Twenty-one of 52 ribosomal proteins is not a complete ribosome. It is 40% of the ribosomal proteome, and the remaining 31 proteins may include positions where isoleucine is structurally irreplaceable because it participates in hydrophobic core packing or protein-protein interfaces that leucine and valine, despite their structural similarity, cannot adequately fill without destabilizing the entire complex. Beyond the ribosome, E. coli has approximately 4,000 other genes whose proteins collectively contain those 81,000 remaining isoleucine residues, and many of those proteins participate in metabolic pathways, membrane transport, and regulatory networks where the hydrophobic character of isoleucine plays roles that leucine and valine cannot simply fill. A deeper problem lurks in the epistatic failures the team reported, cases where proteins that functioned perfectly when tested individually killed the cells when combined, because the simultaneous removal of isoleucine from multiple ribosomal components disrupted interaction networks that no single-protein test could reveal. Current AI protein design tools optimize one protein at a time, treating each sequence as an isolated engineering problem disconnected from the thousands of molecular interactions that keep a living cell running. They do not model how dozens of simultaneous modifications propagate through a cell's entire interaction network, and that gap between single-protein accuracy and whole-genome coherence is where the path from Ec19 to a true 19-amino-acid organism could permanently stall.
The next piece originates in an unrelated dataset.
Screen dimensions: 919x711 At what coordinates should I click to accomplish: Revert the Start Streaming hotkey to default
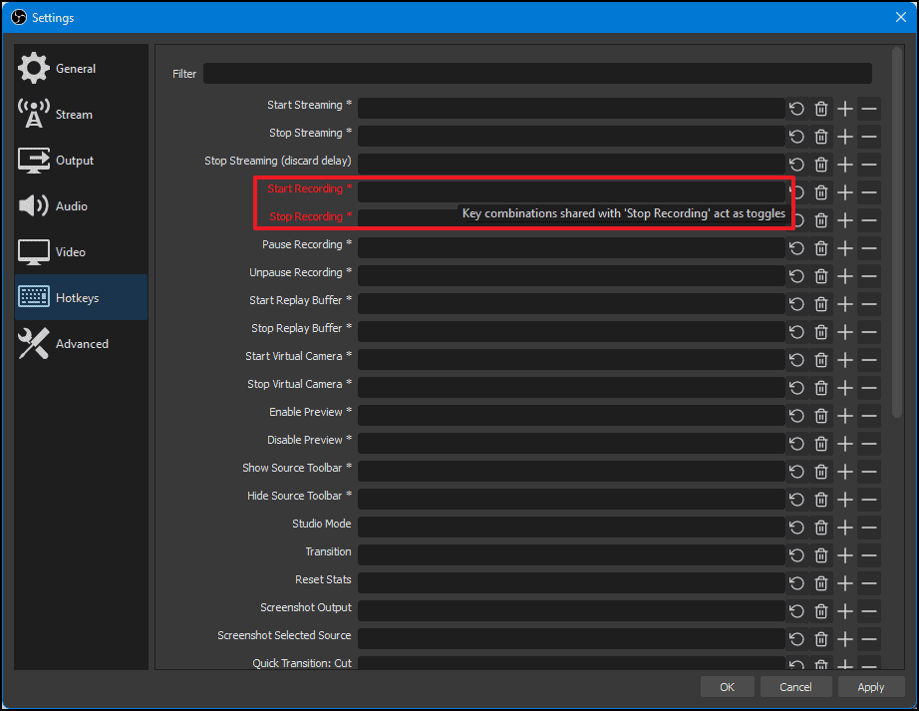click(796, 109)
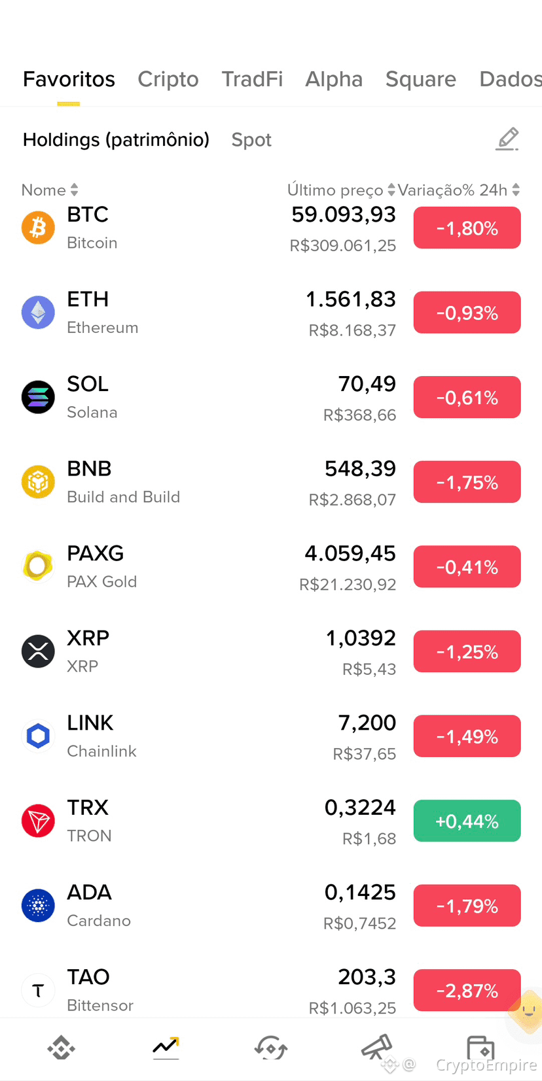
Task: Tap the TRON coin logo
Action: 38,821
What This Analysis Does Not Prove

Our 0.47% completion calculation treats all isoleucine residues as equally difficult to replace. In reality, buried structural isoleucines in enzyme active sites may be far harder to substitute than surface-exposed positions in abundant housekeeping proteins, and the actual difficulty distribution is unknown. Fitness was measured under standard laboratory conditions (rich media, 37°C, no competition), and performance in nutrient-poor or fluctuating environments could differ substantially. Our 212-iteration projection assumes linear scaling of effort, but advances in AI models, cheaper DNA synthesis, and automated strain construction could compress that timeline by orders of magnitude, while conversely, the epistatic interaction problem that killed cells when individually successful modifications were combined could make later stages exponentially harder than earlier ones in ways that linear projections fundamentally cannot capture. Cost projections for whole-genome isoleucine removal are not attempted here because too many variables, including future DNA synthesis pricing, AI model accuracy gains, and the scaling behavior of epistatic constraints, remain unquantified and inherently speculative at this stage of the research.

What You Can Do

If you work in synthetic biology or protein engineering: this paper demonstrates that AI-guided multi-tool pipelines (ESM2 for fitness prediction, AlphaFold2 for structural modeling, ProteinMPNN for sequence design) outperform single-method approaches by a factor of 2.25 on measurable cellular fitness. Adopt the pipeline, because if you are still designing protein variants by intuition or single-substitution scanning, the data says you are leaving performance on the table. Read the methods section of Liu et al. for the specific workflow, paying particular attention to how they sequenced ESM2 fitness scoring, AlphaFold2 structural validation, and ProteinMPNN sequence generation into a pipeline where each tool filters and refines the output of the one before it.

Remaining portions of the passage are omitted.